Since it’s been asked above:
Rear wheel drive cars are better in the snow nowadays (e.g., pulling away from a stop) because of incredible and amazing leaps in tire technology, particularly with tire compounds, especially the addition of silica and advanced siping in the tread pattern.
They also benefit in some cases from traction control, which will limit power output to the wheel(s) and stop the driver from overpowering the drive wheel(s).
More RWD cars today also have the engine further back in the chassis (but still in front), which moves more weight to the rear wheels.
The above listed reasons are probably in order of importance, too, as to why RWD cars are better in snow nowadays.
More interior room was mentioned as an advantage of FWD, and I’ll add rear engine, RWD. This feature was touted in Corvairs and early Toronados and Eldorados. Now, what do the manufacturers do? They put huge consoles in the middle of the car that take up more interior room than the old transmission tunnels did.

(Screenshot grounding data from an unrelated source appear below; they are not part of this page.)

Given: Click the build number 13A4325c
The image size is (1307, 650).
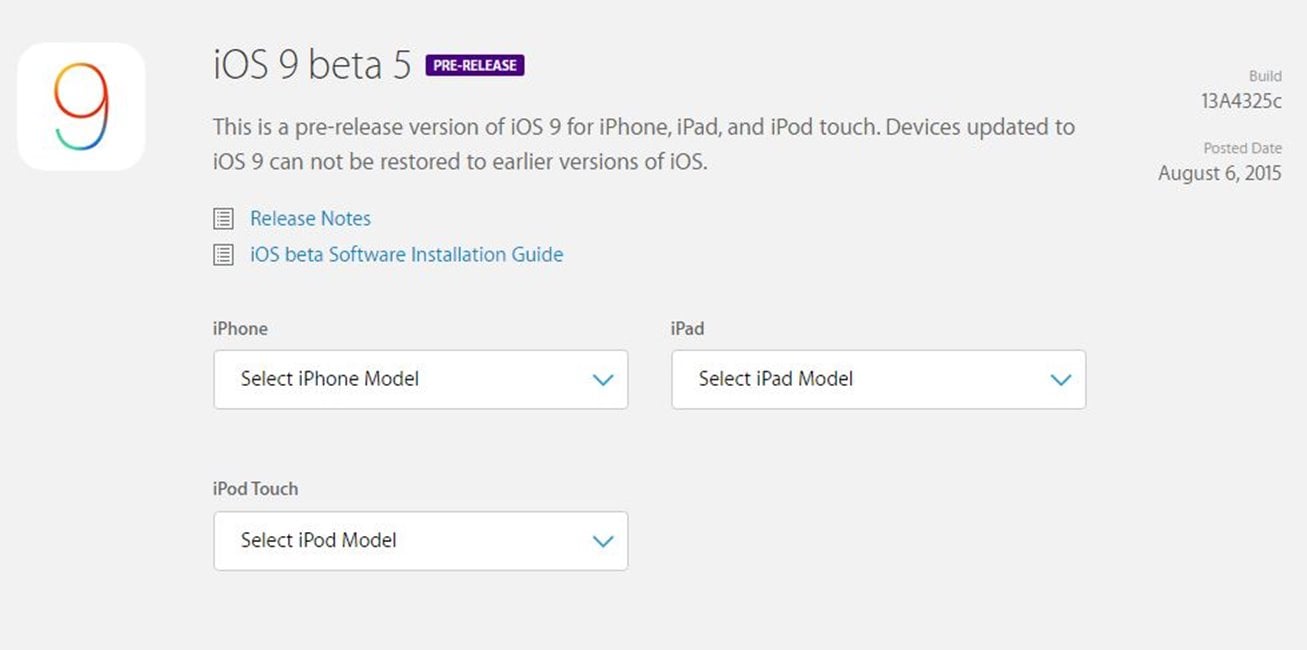Looking at the screenshot, I should [1241, 100].
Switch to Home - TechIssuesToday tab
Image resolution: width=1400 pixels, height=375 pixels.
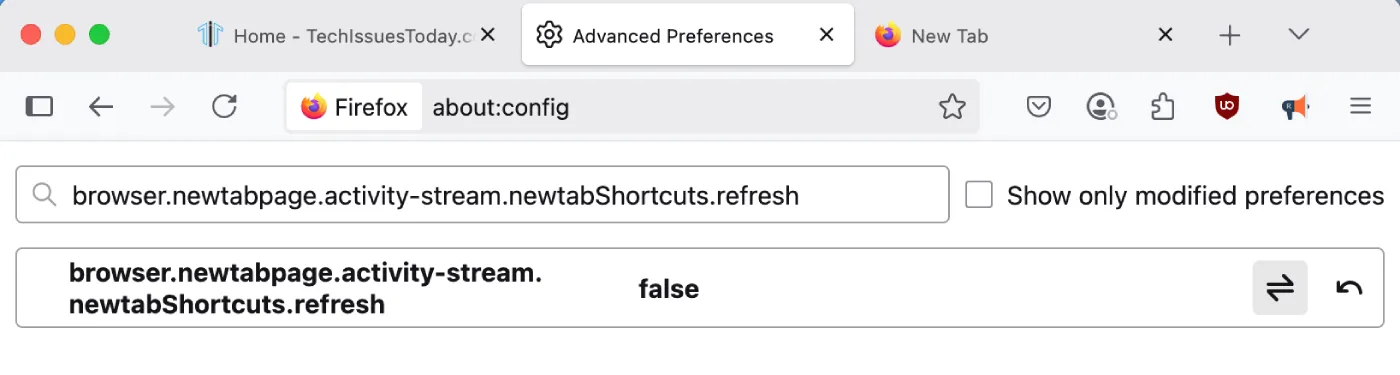(x=347, y=35)
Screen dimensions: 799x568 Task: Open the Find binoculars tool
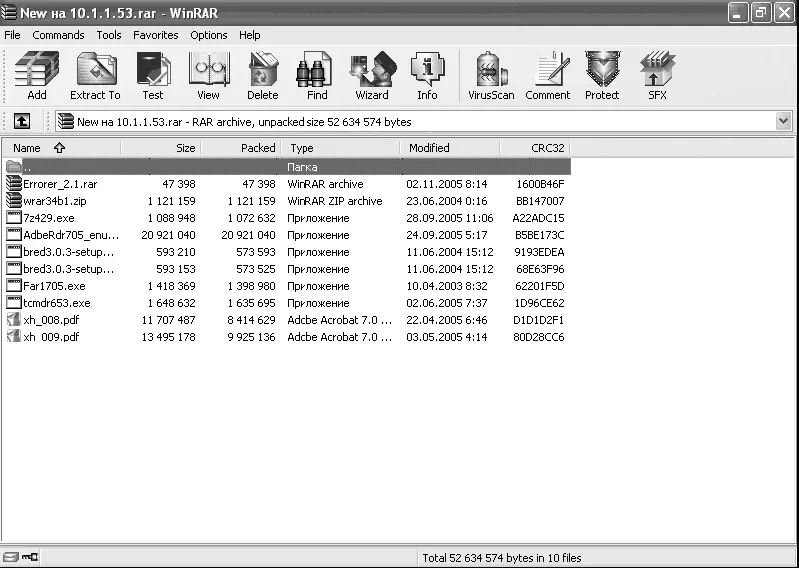click(317, 76)
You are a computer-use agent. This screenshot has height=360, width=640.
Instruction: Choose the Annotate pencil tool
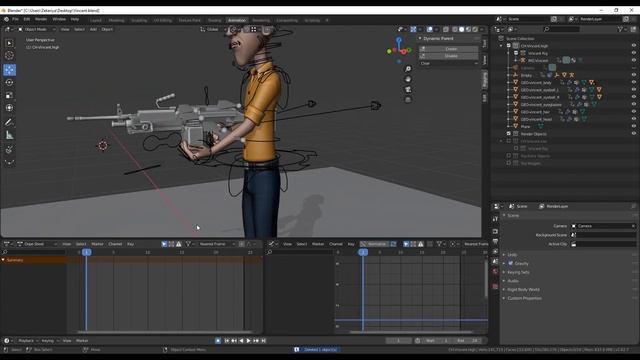tap(9, 122)
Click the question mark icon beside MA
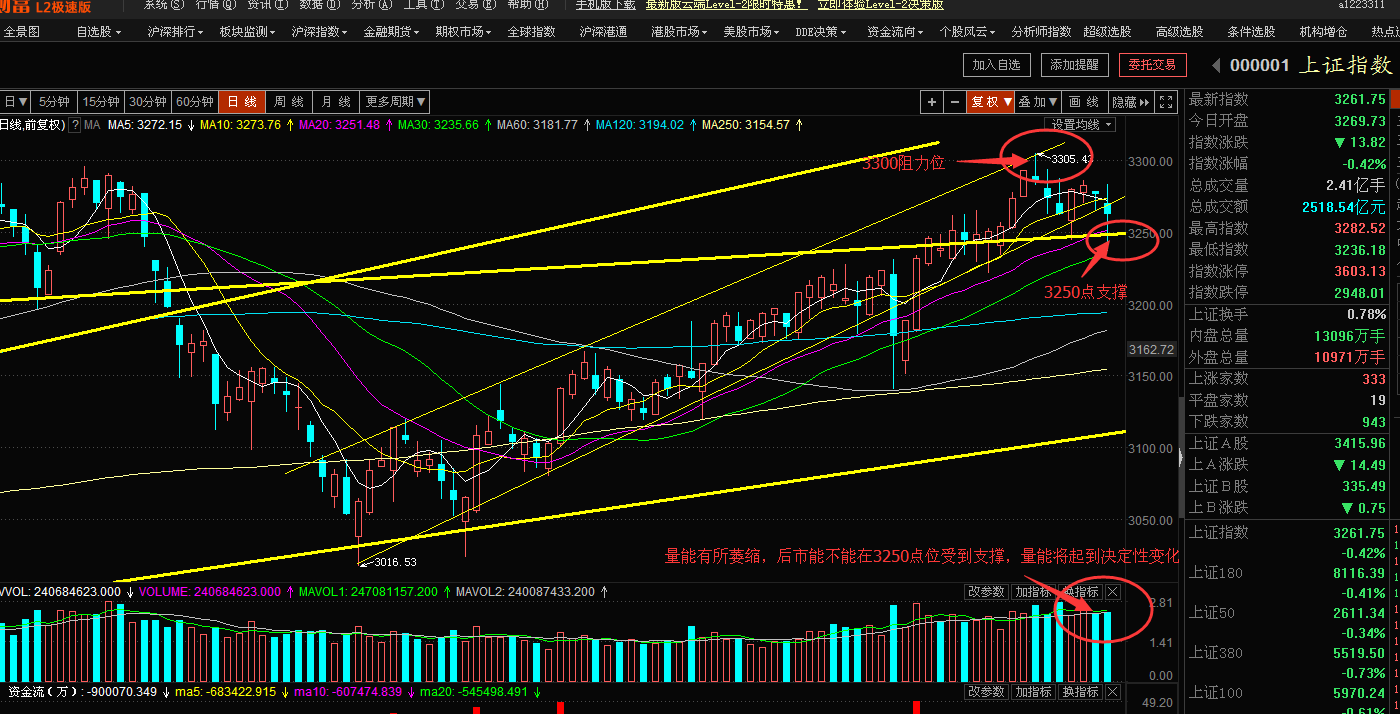This screenshot has width=1400, height=714. [76, 125]
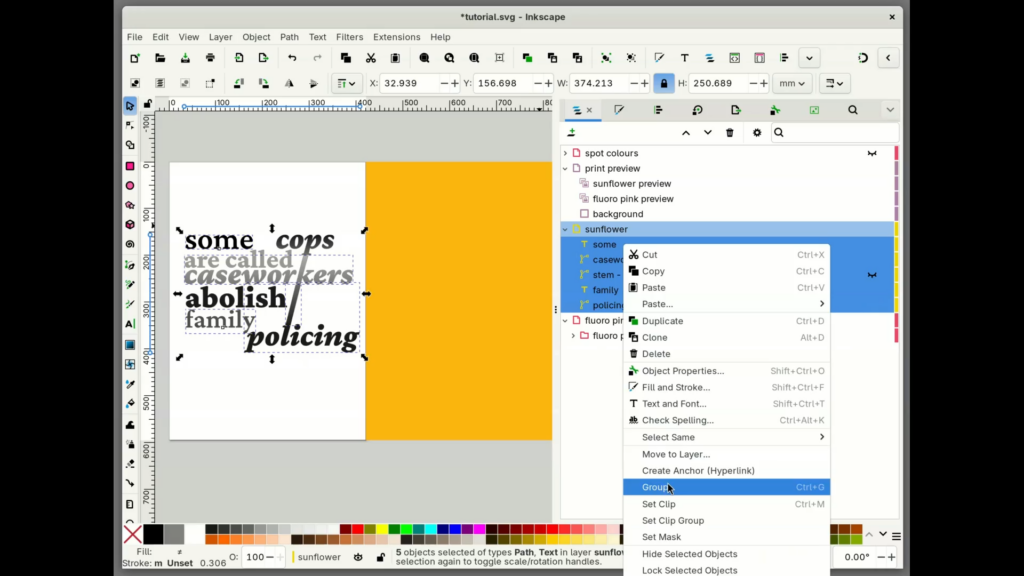The image size is (1024, 576).
Task: Toggle the lock on the current layer
Action: 382,557
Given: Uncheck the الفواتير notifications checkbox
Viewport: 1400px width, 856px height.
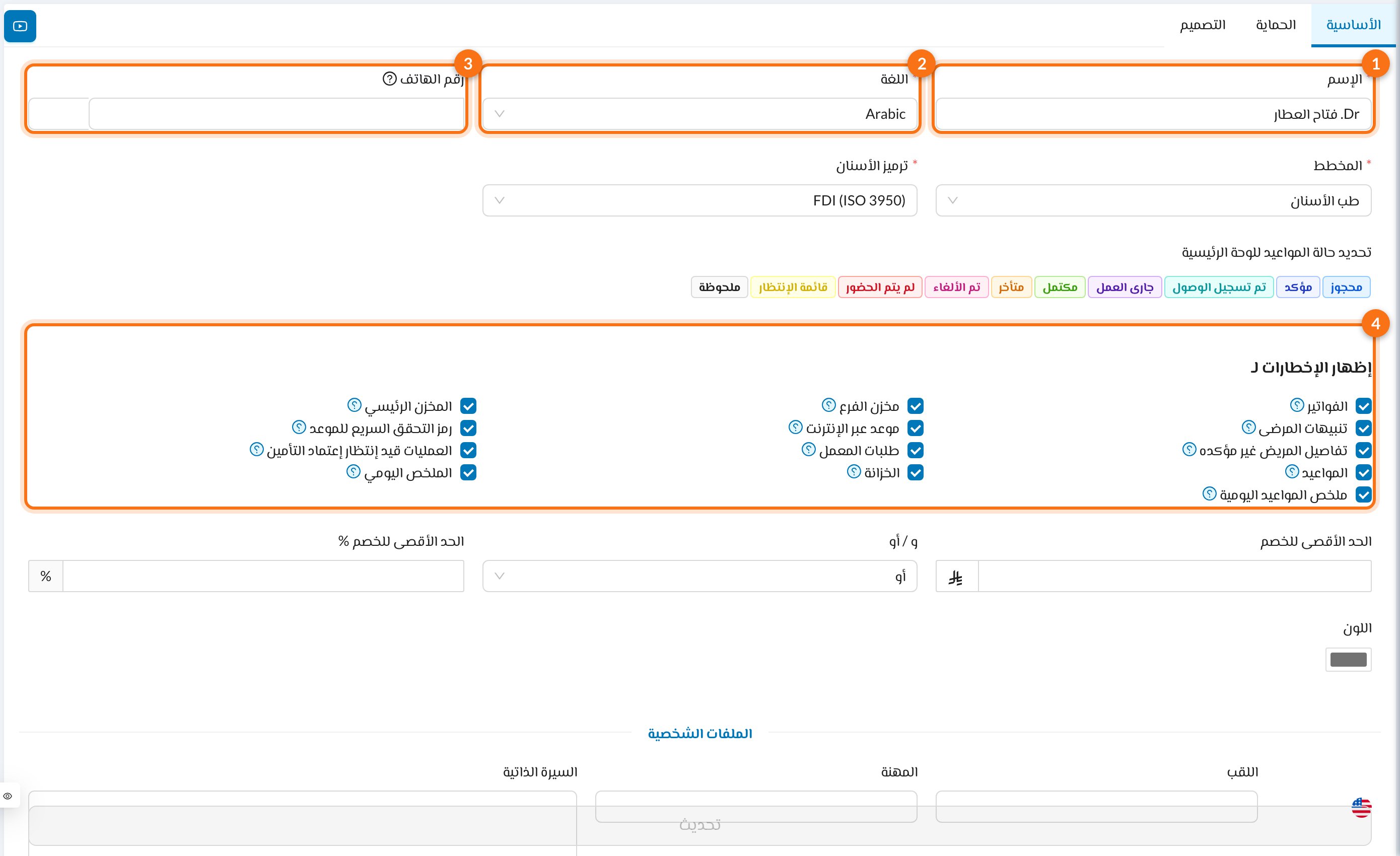Looking at the screenshot, I should [x=1364, y=406].
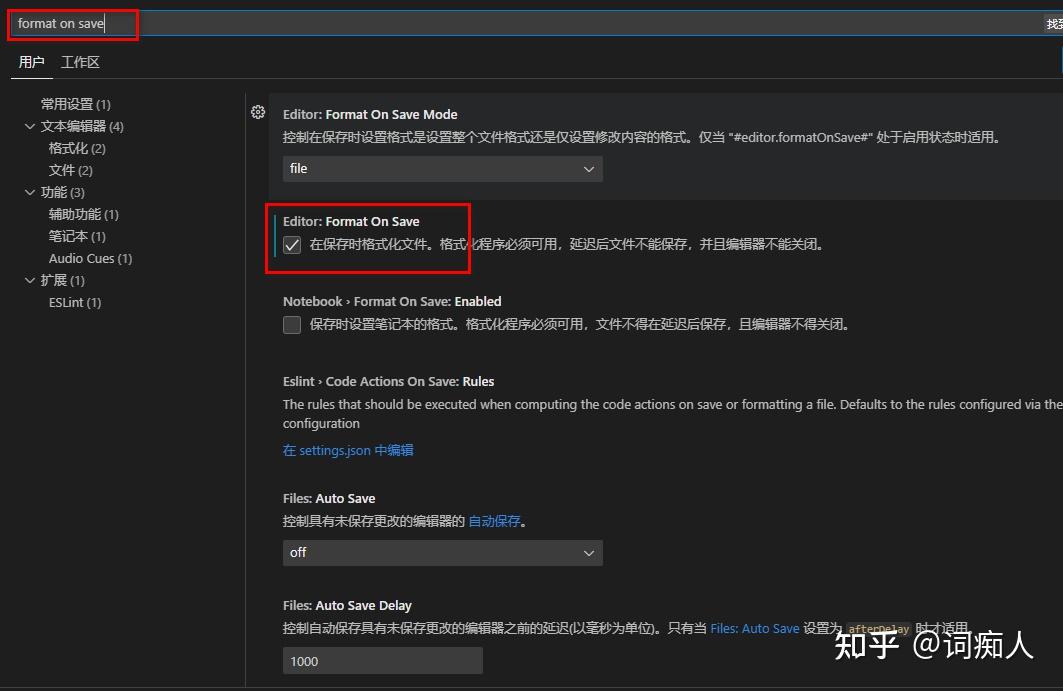
Task: Switch to the 用户 settings tab
Action: 31,61
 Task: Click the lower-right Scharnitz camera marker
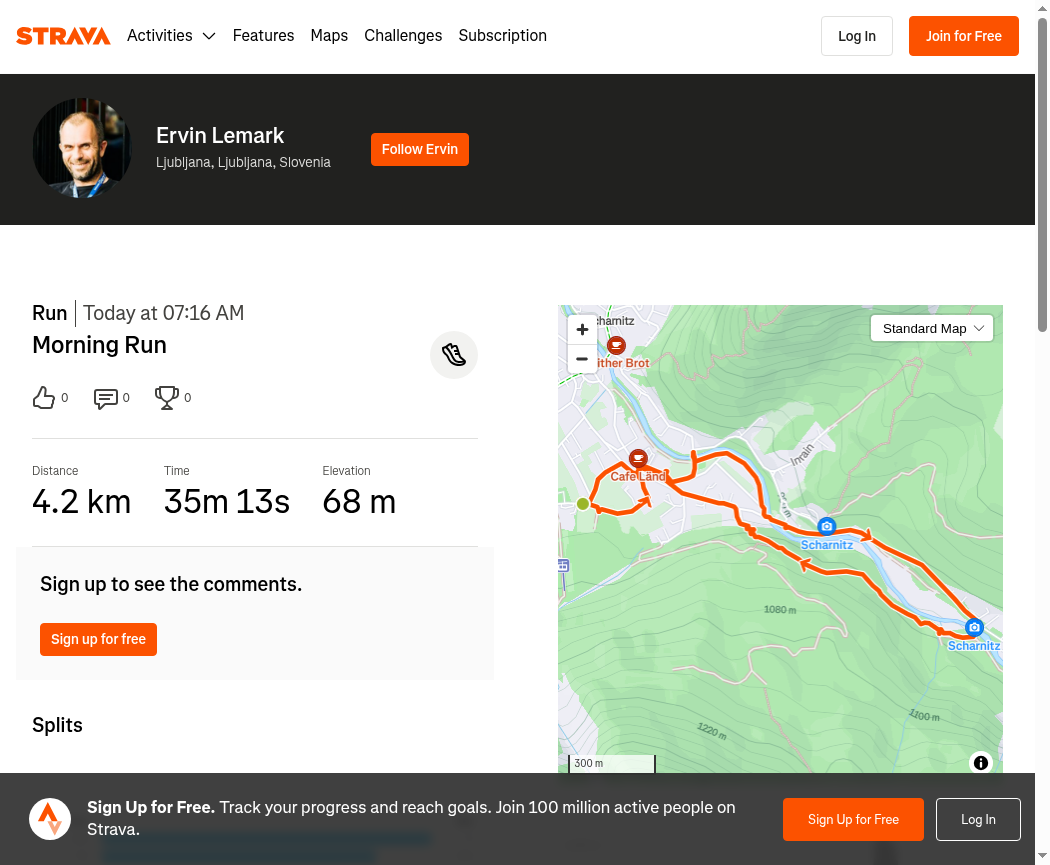pos(974,627)
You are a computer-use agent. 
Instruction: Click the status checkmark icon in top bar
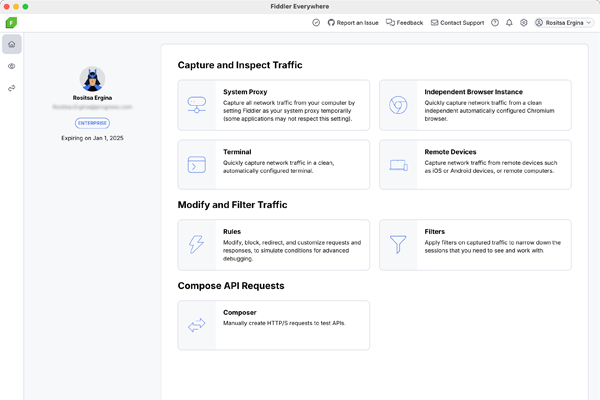click(x=317, y=22)
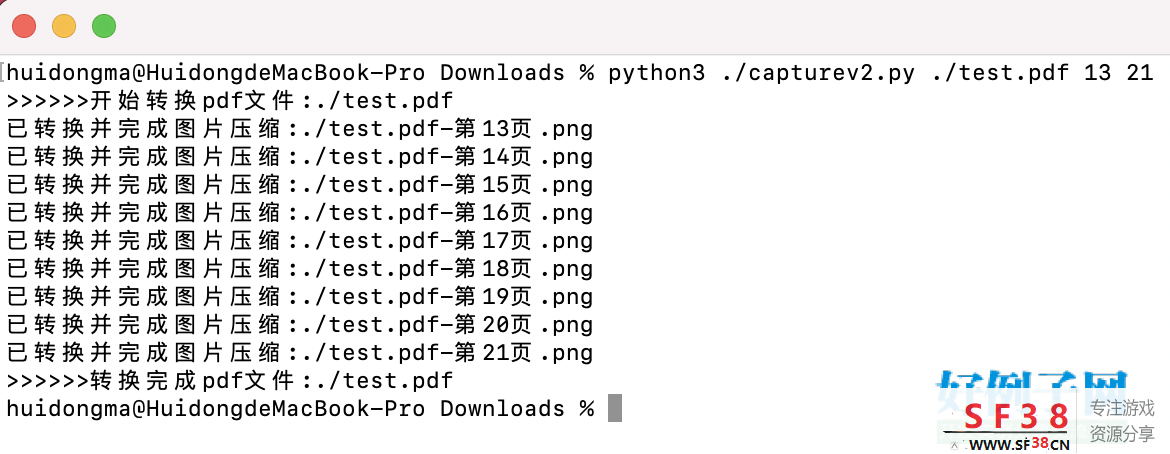Click the 开始转换pdf文件 output line
The height and width of the screenshot is (454, 1170).
pos(230,101)
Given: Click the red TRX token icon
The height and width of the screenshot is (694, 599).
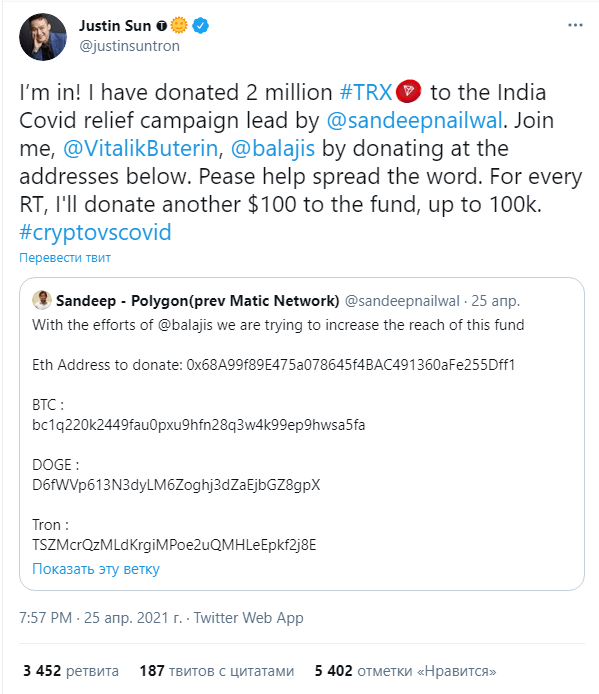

Waaay back when I joined the Marines, I bought my first car, a 1979 Fiat X1/9. It was a tiny car. TINY. Smaller than a Beetle. But it was mid-engined and RWD, so the engine weight was above the drive wheels. In dry weather it handled fantastically, like a slot car on rails. In the snow and ice, it was also great - a nice, unexpected surprise for my little driving experience.
In April 1983 my brother and I drove cross-country from San Francisco to our hometown in Upstate New York. Unfortunately, a late winter storm decided to follow us eastward across the entire country. We had snow starting in Donner Pass (California Sierras), and it was really bad in Denver, in Colorado on 80, 25, 70 and 24, Nebraska (I-80 was ice covered), Chicago and western New York state.
Many SUVs with 4WD, Jeeps and cars and trucks were wiped out off of the roads, but that little Fiat with its engine above the drive wheels shod with normal summer street tires just kept plugging along. It was the first and only time I had that car in the snow. It was a great car, very dependable (yes!), and after 90,000 solid miles I sold it for a family car.
Its snow and ice performance was simply amazing. When we got to our hometown a family friend and long-time Saab driver told us we did so well because the weight was over the drive wheels. That car saved our asses on that winter trip.
Another thing in addition to traction control is that back in the bad old days when family sedans and economy cars were RWD they all had open differentials, whereas these days since RWD cars are all at least somewhat performance-oriented, most of them come with some sort of limited-slip rear end, which helps quite a lot.
This oversimplifies things a little, but the idea that FWD is better/safer is an outdated notion. In the days before traction control, ABS and improved tire technology wet and snowy conditions were tough for drivers in RWD cars, so FWD was the lesser of 2 evils.
Today, FWD cars are far less balanced, handle worse, are more expensive to repair/maintain than RWD cars and perform much, much worse in premium/sport models. For some economy and family sedans FWD is still a nice option because it’s lighter, and allows companies to skimp on the traction control and tires to hit a price point. FWD because it’s lighter usually delivers better fuel economy.